◆ TO BE DONE
(a) Using the drive-in reminiscences, explain in one to three sentences why the writer says the round restaurant mattered to people cruising between it and Shoney's.
(b) According to the drive-in reminiscences, what was the address of Tarey Drive-In?
(c) Pull out the passage in the drive-in reminiscences starting with "When I get curious" and going on through "builds....  Thanks, Dave!".

◆ PAGE EXCERPT
From Dave Spriggs ('64) of VA - 12/14/04:

Perhaps so, Dave, but this place was not your typical chain burger shop architecture, as was Burger Chef. You may recall
that there was Burger Chef just across Jefferson from Shoney's. (See Carol's web page for an image)

Also, there was a Gibson's just north of Big Bethel on Mercury. It had a rather steep red roof. When it closed, the building
was moved not far to a side street and is still visible from Mercury; it is a day care now.

I think it was a one-of-a-kind place. I seem to recall lots of glass. The drive was round because the structure was round.
You would park at the inner and outer curbs such that the cars were arrayed radially. I think they had curb service, but
can't recall. Their primary purpose in life was to give you someplace to drive to while the customer crowd changed out
at Shoney's so that there would be new folks there when you returned for the next few laps around the lot. We would make
the circuit between the two establishments several times per night. Kinda pathetic, when you look back on it. George Lucas
captured it perfectly in American Graffiti.

When I get curious enough, I will pop over to the Hilton Library and check the City Directories for 1964 and solve this mystery.


   Ahhh, the excitement builds....  Thanks, Dave!

From Me ('65) to Dave and Dave - 12/14/04:

   Tom Norris (HHS - '73) of VA broke out his 1966 City Directory and said you were right, David -  Rich's was at 4809 West
Mercury, current home of Cap City.

   Carrol's, on the other hand, Home of the Club Burger, was at 102 West Mercury, and the Wendy's that replaced it is no longer
listed in the phone book. SHEESH!

   Tarey Drive-In was at 11127 Jefferson, at the corner of Harpersville Road, across the street from Mac’s
Restaurant, at 11200 Jefferson.

   I keep trying to remember some place that was the original home of the charcoal-grilled burger. It seems to me it was rather
garish-looking, possibly with neon pink and magenta tones. I've no clue where it might have been located, not even which city.

   Thanks, Tom - and Dave and Dave!

◆ SUPPLIED INFORMATION
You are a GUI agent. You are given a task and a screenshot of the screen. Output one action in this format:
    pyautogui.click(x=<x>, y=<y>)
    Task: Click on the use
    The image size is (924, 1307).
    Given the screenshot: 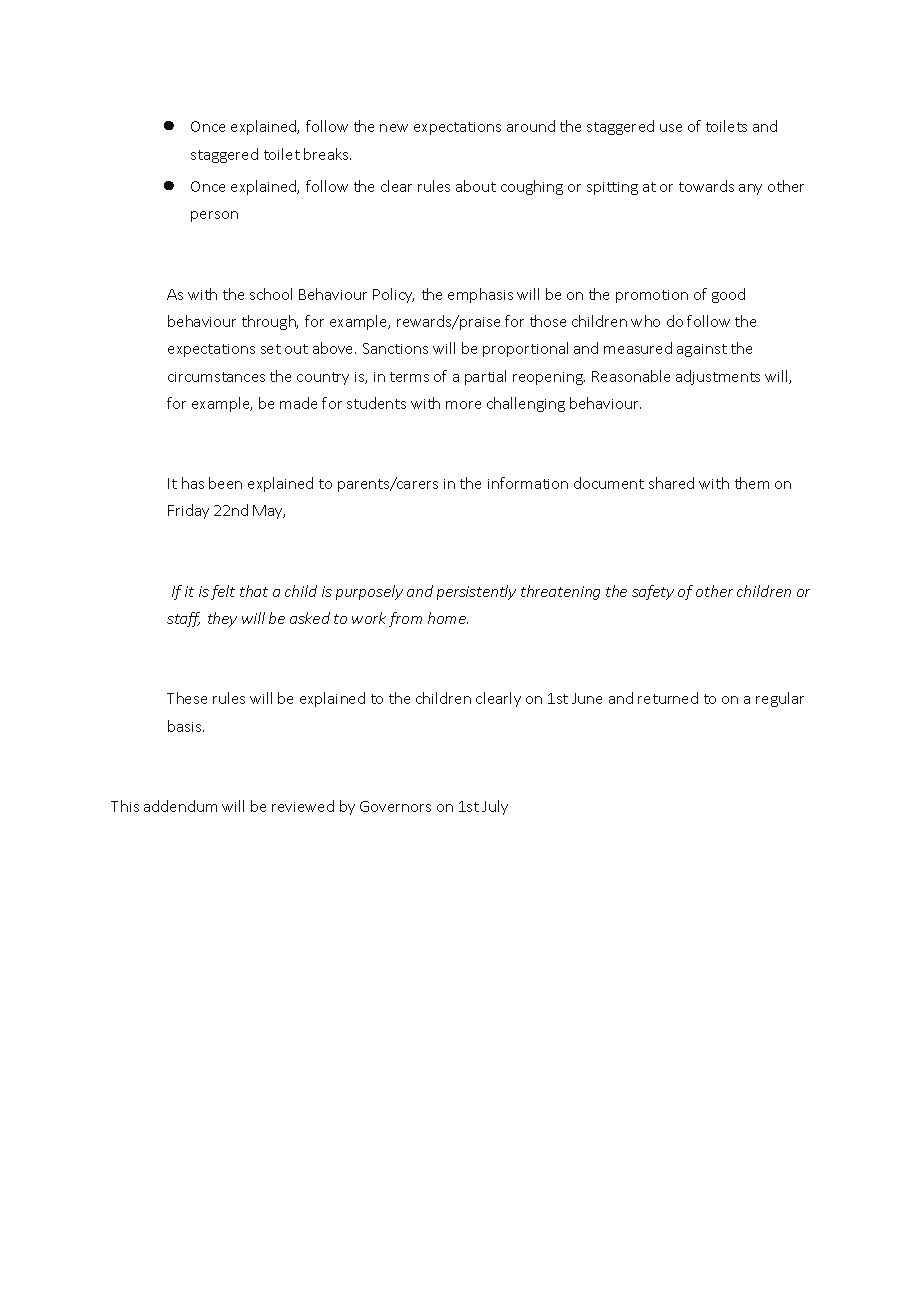 What is the action you would take?
    pyautogui.click(x=671, y=128)
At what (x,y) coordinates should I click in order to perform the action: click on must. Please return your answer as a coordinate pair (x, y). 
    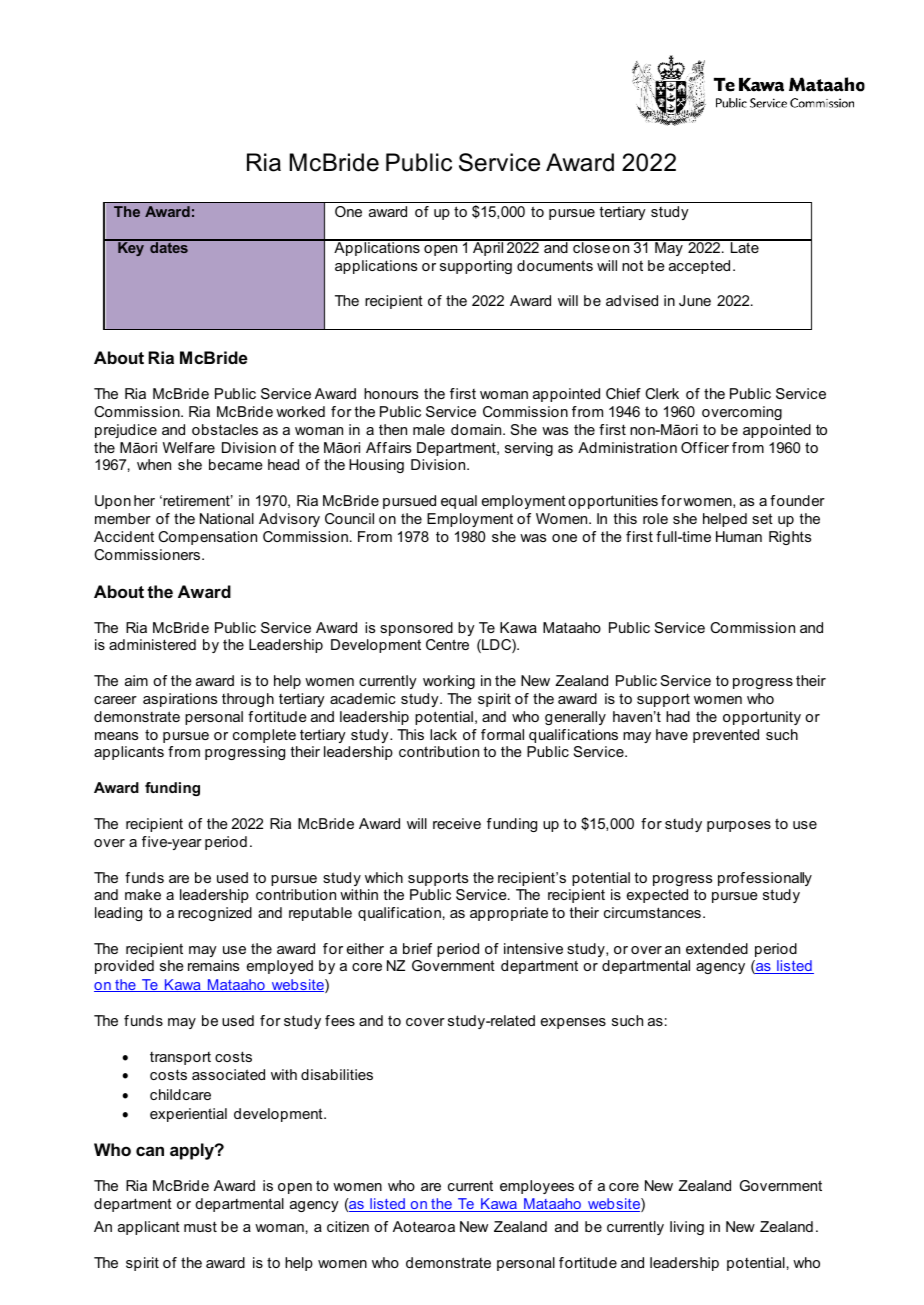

◆ ANSWERS TO THE EXERCISE
(a) The writer says its main purpose was to give people somewhere to drive to while the crowd at Shoney's changed. That way, there would be new people at Shoney's when they came back for more laps around the lot.

(b) 11127 Jefferson, at the corner of Harpersville Road.

(c)
When I get curious enough, I will pop over to the Hilton Library and check the City Directories for 1964 and solve this mystery.


   Ahhh, the excitement builds....  Thanks, Dave!